Task objective:
Convert the stretch from the line containing "The image size is (911, 298)." through the line containing "coord(770,277)" into a two-column CSV with the headers instruction and response. Give one row for each text and its answer, with each value in double quotes and any line breaks replaced by spaces.

-- START OF Stored rows --

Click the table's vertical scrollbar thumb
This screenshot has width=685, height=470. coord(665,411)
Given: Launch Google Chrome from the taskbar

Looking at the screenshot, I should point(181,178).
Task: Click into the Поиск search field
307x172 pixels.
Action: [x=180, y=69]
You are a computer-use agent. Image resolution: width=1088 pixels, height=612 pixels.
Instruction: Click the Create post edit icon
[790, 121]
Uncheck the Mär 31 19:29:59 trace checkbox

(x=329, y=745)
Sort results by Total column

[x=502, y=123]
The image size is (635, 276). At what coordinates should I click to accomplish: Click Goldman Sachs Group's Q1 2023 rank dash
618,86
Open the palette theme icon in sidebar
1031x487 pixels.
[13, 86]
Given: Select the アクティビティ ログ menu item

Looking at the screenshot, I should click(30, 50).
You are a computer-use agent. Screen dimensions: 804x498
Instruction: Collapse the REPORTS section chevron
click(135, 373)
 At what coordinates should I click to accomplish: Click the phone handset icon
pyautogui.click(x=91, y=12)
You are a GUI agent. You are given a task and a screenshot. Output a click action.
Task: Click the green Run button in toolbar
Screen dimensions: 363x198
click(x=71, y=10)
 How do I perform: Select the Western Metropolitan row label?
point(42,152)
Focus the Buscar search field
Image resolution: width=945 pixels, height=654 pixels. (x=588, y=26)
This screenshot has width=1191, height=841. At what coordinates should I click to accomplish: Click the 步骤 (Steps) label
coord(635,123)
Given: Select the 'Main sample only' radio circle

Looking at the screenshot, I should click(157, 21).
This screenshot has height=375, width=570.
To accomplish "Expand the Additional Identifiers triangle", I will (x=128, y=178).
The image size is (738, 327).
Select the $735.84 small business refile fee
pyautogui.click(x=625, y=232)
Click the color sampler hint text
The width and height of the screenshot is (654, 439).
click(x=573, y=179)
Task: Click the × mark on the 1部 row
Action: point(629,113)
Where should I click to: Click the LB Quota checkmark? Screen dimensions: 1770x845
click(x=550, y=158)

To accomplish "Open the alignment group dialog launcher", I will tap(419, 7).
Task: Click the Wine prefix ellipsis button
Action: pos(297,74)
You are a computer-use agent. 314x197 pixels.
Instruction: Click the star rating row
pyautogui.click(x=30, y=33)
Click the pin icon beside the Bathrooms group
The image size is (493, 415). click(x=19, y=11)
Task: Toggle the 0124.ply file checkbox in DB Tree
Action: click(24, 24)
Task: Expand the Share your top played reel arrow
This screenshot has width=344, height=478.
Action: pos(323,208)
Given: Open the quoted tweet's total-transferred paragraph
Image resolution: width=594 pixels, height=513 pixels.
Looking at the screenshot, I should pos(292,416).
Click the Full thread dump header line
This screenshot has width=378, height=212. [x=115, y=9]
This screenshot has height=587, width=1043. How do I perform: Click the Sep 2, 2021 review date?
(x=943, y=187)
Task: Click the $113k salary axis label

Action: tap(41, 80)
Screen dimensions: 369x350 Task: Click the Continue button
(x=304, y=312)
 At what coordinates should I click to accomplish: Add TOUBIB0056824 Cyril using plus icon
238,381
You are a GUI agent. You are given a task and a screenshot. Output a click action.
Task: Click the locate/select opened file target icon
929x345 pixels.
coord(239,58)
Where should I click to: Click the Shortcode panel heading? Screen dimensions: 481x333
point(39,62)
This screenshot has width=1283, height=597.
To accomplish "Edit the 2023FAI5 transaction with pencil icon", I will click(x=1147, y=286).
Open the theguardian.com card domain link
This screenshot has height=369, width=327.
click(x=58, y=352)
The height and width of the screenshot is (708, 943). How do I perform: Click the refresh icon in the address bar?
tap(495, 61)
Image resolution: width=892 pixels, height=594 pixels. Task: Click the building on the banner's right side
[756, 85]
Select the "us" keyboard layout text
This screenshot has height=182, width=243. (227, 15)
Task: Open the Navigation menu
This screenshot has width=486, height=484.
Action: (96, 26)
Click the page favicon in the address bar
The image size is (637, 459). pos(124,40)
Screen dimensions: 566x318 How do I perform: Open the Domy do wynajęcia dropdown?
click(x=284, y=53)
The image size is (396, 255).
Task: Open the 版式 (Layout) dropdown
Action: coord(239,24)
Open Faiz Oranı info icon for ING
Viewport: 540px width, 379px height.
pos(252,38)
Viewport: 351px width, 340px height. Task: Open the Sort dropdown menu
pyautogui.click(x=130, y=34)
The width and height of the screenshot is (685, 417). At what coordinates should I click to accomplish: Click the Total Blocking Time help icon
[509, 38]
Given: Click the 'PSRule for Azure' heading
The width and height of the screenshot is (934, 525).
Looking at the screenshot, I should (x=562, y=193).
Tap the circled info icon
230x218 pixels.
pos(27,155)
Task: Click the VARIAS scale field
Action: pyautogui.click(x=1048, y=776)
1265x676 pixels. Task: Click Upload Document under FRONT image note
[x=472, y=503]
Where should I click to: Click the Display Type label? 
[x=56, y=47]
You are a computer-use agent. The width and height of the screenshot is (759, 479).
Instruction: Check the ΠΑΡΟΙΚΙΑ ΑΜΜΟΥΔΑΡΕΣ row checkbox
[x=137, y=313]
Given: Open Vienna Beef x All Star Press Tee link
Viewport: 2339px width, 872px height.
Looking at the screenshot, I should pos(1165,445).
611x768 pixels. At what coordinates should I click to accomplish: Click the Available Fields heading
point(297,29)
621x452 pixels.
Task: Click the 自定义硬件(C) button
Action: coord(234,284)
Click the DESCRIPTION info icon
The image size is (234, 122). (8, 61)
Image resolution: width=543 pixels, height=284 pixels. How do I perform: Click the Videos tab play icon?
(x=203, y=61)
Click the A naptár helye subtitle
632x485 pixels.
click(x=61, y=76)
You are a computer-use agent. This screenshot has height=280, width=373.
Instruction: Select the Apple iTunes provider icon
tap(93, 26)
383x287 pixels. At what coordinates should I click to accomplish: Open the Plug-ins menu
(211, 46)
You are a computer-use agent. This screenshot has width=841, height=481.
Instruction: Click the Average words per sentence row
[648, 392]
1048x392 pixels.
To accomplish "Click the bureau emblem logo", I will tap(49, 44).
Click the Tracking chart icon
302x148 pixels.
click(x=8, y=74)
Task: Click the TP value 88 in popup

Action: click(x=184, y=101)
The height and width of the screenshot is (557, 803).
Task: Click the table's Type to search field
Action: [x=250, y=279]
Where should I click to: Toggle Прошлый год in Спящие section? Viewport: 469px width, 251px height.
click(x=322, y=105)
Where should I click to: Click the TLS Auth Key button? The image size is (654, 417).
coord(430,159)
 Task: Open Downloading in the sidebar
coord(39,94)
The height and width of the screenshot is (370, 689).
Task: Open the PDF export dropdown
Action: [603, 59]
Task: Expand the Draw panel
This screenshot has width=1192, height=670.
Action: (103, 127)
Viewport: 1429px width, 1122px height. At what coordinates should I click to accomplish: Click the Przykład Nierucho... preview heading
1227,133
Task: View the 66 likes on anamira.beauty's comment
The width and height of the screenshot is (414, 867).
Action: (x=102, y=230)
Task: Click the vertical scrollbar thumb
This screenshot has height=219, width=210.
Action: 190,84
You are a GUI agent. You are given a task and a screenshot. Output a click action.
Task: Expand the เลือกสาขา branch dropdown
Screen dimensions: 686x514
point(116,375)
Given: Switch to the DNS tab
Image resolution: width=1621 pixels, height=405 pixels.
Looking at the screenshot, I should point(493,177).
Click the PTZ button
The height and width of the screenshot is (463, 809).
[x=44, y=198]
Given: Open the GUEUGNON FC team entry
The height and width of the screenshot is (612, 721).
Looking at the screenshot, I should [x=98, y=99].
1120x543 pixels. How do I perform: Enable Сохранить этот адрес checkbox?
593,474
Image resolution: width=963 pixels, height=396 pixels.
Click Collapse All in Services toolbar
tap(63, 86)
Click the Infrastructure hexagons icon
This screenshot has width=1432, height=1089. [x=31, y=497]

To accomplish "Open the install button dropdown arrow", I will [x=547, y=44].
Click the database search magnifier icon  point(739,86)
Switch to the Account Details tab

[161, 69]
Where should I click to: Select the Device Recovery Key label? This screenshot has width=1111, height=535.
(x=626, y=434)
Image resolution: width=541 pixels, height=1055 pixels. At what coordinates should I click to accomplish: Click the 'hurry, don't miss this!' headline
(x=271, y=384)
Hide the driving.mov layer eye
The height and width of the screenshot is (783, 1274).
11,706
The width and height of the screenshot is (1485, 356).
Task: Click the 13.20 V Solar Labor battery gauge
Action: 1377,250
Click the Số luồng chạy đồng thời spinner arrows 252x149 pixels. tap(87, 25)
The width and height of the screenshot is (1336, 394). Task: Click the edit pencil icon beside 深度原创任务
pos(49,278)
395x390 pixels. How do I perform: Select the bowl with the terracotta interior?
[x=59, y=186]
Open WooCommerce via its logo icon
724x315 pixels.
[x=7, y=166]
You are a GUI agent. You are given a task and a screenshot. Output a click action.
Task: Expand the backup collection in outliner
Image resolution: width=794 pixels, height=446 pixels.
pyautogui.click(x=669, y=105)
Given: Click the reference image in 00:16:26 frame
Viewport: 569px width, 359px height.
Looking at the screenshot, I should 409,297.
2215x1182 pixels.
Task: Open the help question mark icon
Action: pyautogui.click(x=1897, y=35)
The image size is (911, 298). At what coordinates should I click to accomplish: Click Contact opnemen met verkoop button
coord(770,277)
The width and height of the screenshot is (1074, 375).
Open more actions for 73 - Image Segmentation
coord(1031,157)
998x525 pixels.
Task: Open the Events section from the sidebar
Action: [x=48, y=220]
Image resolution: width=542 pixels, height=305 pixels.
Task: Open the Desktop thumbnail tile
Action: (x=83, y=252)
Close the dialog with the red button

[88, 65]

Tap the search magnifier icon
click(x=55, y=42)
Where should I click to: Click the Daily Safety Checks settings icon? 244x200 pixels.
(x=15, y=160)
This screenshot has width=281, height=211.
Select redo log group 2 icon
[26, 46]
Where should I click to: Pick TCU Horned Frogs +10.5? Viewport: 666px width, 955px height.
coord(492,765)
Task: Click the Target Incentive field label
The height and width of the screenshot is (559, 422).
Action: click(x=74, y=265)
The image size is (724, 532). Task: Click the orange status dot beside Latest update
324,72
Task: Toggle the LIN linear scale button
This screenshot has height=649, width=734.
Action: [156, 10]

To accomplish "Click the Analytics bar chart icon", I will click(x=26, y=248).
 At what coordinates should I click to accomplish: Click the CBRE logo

-- END OF Stored rows --

Response to this exercise:
instruction,response
"The image size is (911, 298). At what coordinates should I click to accomplish: Click Contact opnemen met verkoop button","coord(770,277)"